Credit: Cold Spring Harbor Laboratory

Farmers could soon be growing new gene-edited bunched tomatoes in a storage unit, or on the roof of a skyscraper, if the success of a research trial continues.

The primary goal of the research, carried out at the Cold Spring Harbor Laboratory, was to engineer a wider variety of crops that can be grown in urban environments, or other places not suitable for plant growth, said Cold Spring Harbor Laboratory Professor and HHMI Investigator Zach Lippman, who leads the lab that designed the ‘urban agriculture tomatoes.’

These new gene-edited tomato plants are said to look nothing like the recognisable tomato vines, with their fruits being bunched and compact like grapes. The crop also allegedly matures quickly, producing ripe fruit that is ready for harvest in under 40 days. The urban agricultural system also allegedly allows the tomatoes to be stored compactly in controlled conditions that can be operated year-round, thus increasing yield.
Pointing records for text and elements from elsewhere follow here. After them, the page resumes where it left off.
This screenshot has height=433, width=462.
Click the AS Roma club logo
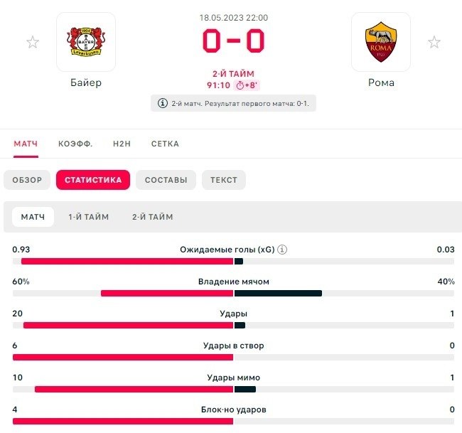click(381, 42)
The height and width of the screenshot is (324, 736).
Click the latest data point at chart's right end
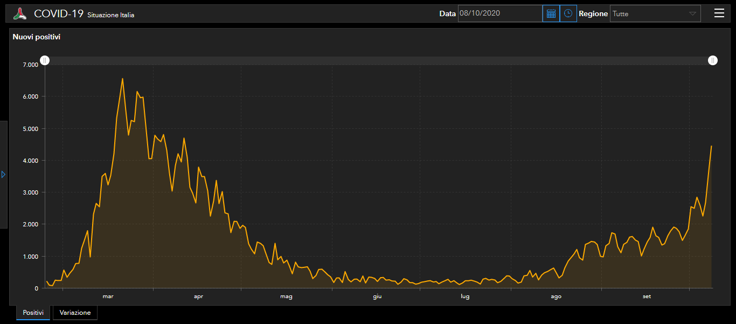coord(711,146)
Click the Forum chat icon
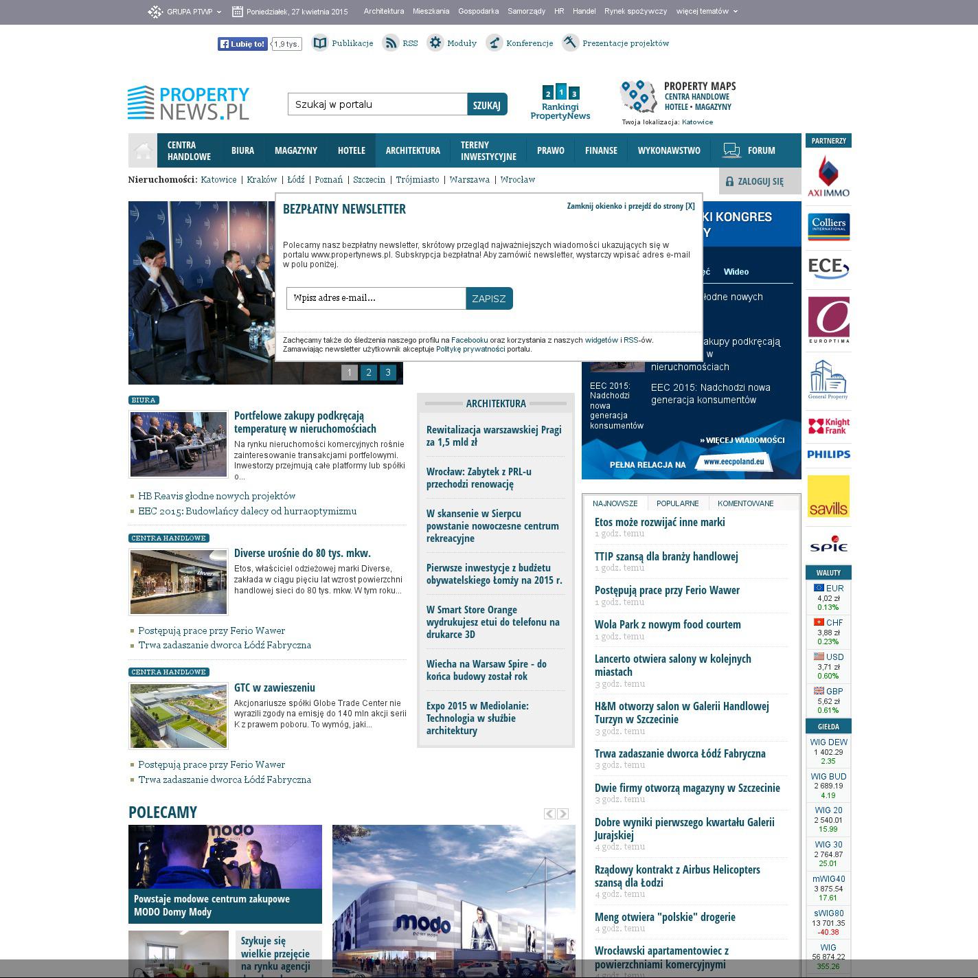Image resolution: width=978 pixels, height=978 pixels. [731, 150]
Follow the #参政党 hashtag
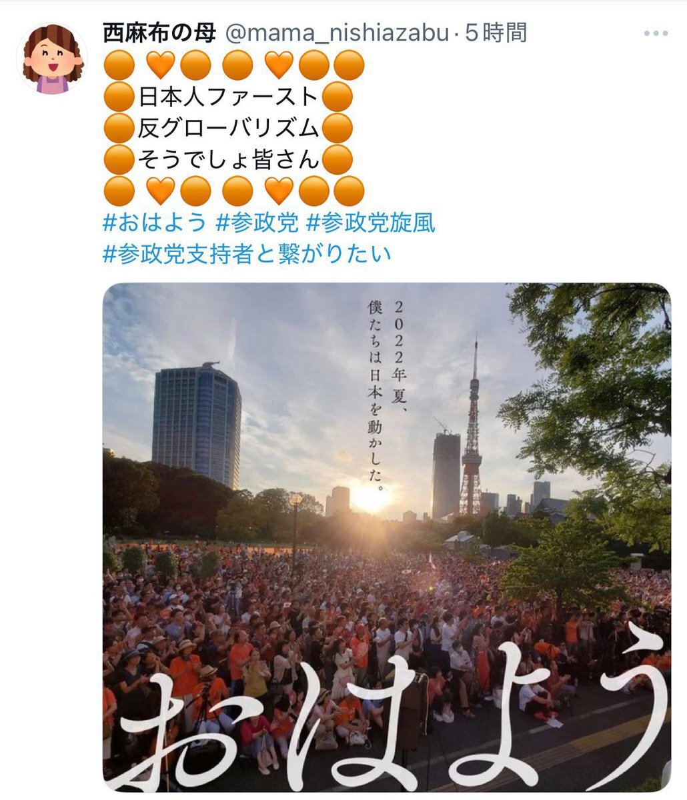 click(257, 223)

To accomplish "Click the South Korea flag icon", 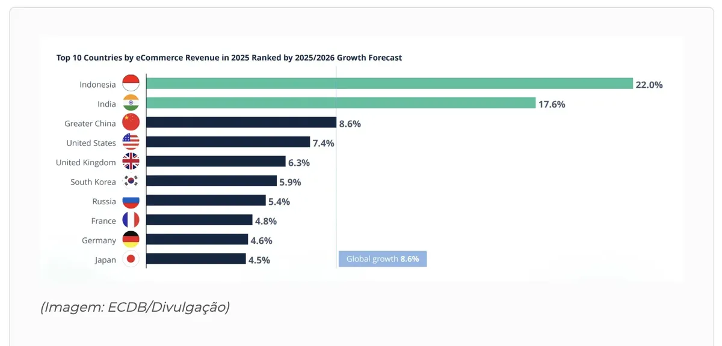I will click(131, 181).
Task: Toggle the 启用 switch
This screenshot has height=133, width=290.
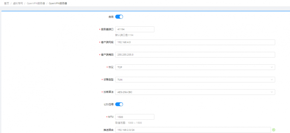Action: (119, 17)
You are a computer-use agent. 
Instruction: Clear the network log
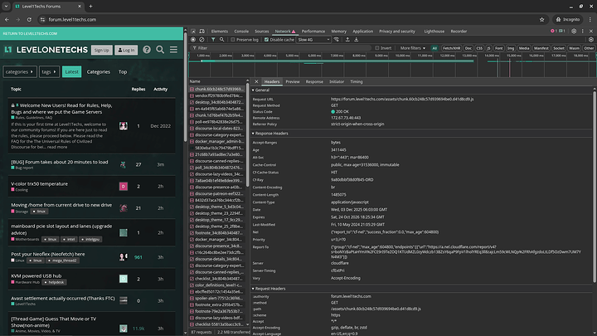(203, 39)
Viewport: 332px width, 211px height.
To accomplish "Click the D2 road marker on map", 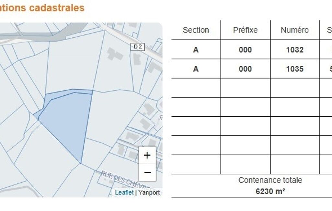I will tap(138, 47).
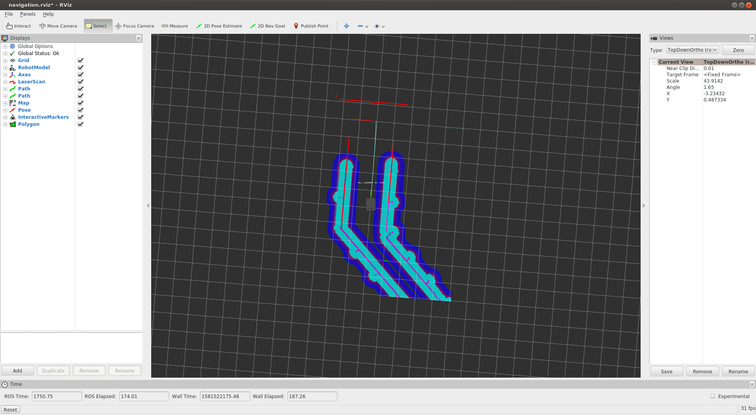Select the Interact tool

(x=19, y=26)
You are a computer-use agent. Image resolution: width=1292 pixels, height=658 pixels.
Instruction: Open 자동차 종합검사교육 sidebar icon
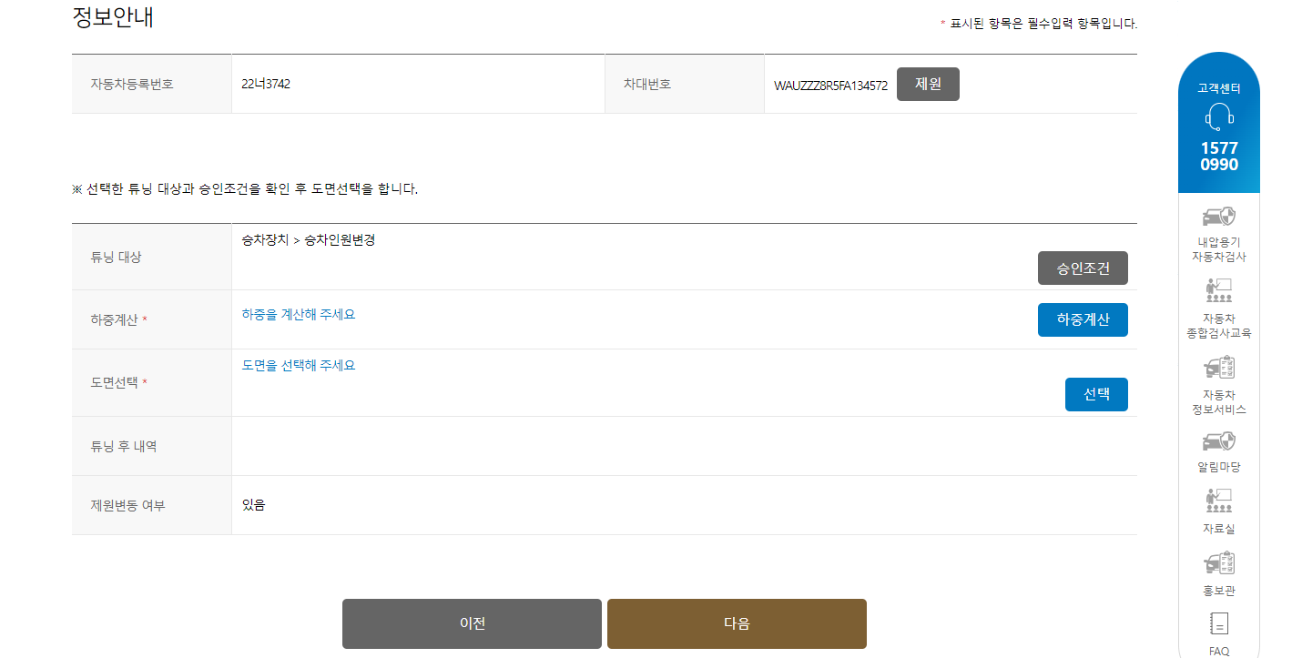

“This demonstrates how we can produce crops in new ways, without having to tear up the land or add excessive fertiliser that runs off into rivers and streams,” Lippman said. “Here is a complementary approach to help feed people locally and with a reduced carbon footprint.”

Lippman and his colleagues reportedly created the new tomatoes by fine-tuning two genes that control the switch to reproductive growth and plant size, the self-pruning (SP) and SP5G genes, which caused the plant to stop growing sooner and flower and fruit earlier.

“When you are playing with plant maturation, you are playing with the whole system, and that system includes the sugars, where they are made, which is the leaves, and how they are distributed, which is to the fruits,” Lippman said.

Searching for a third player, Lippman’s team recently discovered the gene SIER, which controls the lengths of stems. Mutating SIER with the CRISPR gene-editing tool and combining it with the mutations in the other two flowering genes allegedly created shorter stems and extremely compact plants.

Lippman is said to be refining this technique and hopes others will be inspired to try it on other fruit crops like kiwi. By making crops and harvests shorter, Lippman believes that agriculture can reach new heights.